# First Swarm Catch of 2016!



## PatBeek (Jan 13, 2012)

Love it!


----------



## dynemd (Aug 27, 2013)

Sweet, I put my traps out yesterday.


----------



## Dan the bee guy (Jun 18, 2015)

Had 20 below weather here , God it must be nice!


----------



## BeeMoose (Oct 19, 2013)

Congrats on the swarm!

Unfortunately days such as you are experiencing are but a pipe dream here in Ohio. Low last night hit 4 without wind chill. Big winter storm to hit here Friday.

Hives are wrapped and insulated and no self respecting colony would even consider swarming. 

So at least looking at warm weather appeases the snow bird in me!


----------



## GaryG74 (Apr 9, 2014)

Great photo of a huge swarm! Congratulations on the capture!


----------



## lemmje (Feb 23, 2015)

Nice! Course we have about 6 inches of snow on the ground here, so no way that happens for a while. 

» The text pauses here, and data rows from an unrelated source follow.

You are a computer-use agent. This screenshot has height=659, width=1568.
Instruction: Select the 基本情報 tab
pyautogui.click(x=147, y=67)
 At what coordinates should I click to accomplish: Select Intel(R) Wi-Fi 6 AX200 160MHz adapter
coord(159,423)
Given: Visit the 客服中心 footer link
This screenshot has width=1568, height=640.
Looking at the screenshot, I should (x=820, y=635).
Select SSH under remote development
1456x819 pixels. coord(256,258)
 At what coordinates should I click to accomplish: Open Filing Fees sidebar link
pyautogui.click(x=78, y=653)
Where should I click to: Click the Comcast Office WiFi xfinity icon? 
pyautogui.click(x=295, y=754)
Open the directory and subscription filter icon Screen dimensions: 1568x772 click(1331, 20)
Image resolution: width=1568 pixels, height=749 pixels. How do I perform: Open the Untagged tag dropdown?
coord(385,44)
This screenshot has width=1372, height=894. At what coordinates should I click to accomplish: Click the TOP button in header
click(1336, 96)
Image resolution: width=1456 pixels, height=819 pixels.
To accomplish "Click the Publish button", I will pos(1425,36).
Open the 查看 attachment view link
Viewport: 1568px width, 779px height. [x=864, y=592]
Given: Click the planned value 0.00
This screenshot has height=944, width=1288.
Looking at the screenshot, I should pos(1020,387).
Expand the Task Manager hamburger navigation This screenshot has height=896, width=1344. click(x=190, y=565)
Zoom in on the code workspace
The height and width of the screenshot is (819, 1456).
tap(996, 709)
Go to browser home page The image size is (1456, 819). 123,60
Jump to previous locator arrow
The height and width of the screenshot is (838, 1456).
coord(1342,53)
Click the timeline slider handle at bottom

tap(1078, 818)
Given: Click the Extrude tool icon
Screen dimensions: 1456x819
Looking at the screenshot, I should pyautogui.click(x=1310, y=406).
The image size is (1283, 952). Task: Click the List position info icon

Also, i like your instagram, good pics on there!


----------



## JohnBruceLeonard (Jul 7, 2015)

Shall second the congratulations! A swarm in January - that is something. You must have a lengthy season there indeed. When does (or at least, _should) _swarm season start for you?

John


----------



## Girl Next Door Honey (Jan 4, 2016)

JohnBruceLeonard said:


> When does (or at least, _should) _swarm season start for you?
> 
> John


It's different every year and mostly depends on if we get any rain. I have seen swarms in every month of the year, but Nov & Dec swarms tend to be small, sick or poisoned. On years that we get rain I've seen swarming start in late January, but it doesn't become full force until March. The past few years have been very poor because of the drought. Fewer swarms, spread oddly throughout the season and all much smaller on average. We have been getting rain this year so I am hoping this huge swarm is a sign of things to come!


----------



## JohnBruceLeonard (Jul 7, 2015)

Girl Next Door Honey said:


> It's different every year and mostly depends on if we get any rain. I have seen swarms in every month of the year, but Nov & Dec swarms tend to be small, sick or poisoned. On years that we get rain I've seen swarming start in late January, but it doesn't become full force until March. The past few years have been very poor because of the drought. Fewer swarms, spread oddly throughout the season and all much smaller on average. We have been getting rain this year so I am hoping this huge swarm is a sign of things to come!


Aye, we've been suffering for rain hereabouts as well, so I know exactly what you mean. When you see water finally coming down it's like manna from the heavens. 

I hope it's a good year for you. Happy hunting!

John


----------



## MangoBee (Jul 13, 2014)

Very nice capture! Congrats!


----------



## Mr.Beeman (May 19, 2012)

We are about 3 months away from swarm season. It can't get here soon enough for me. lol I'm going through some swarm DT's. The pic helps. Vids would really do the trick though, just sayin.


----------



## KenNashua (Jan 31, 2015)

Jealous!


----------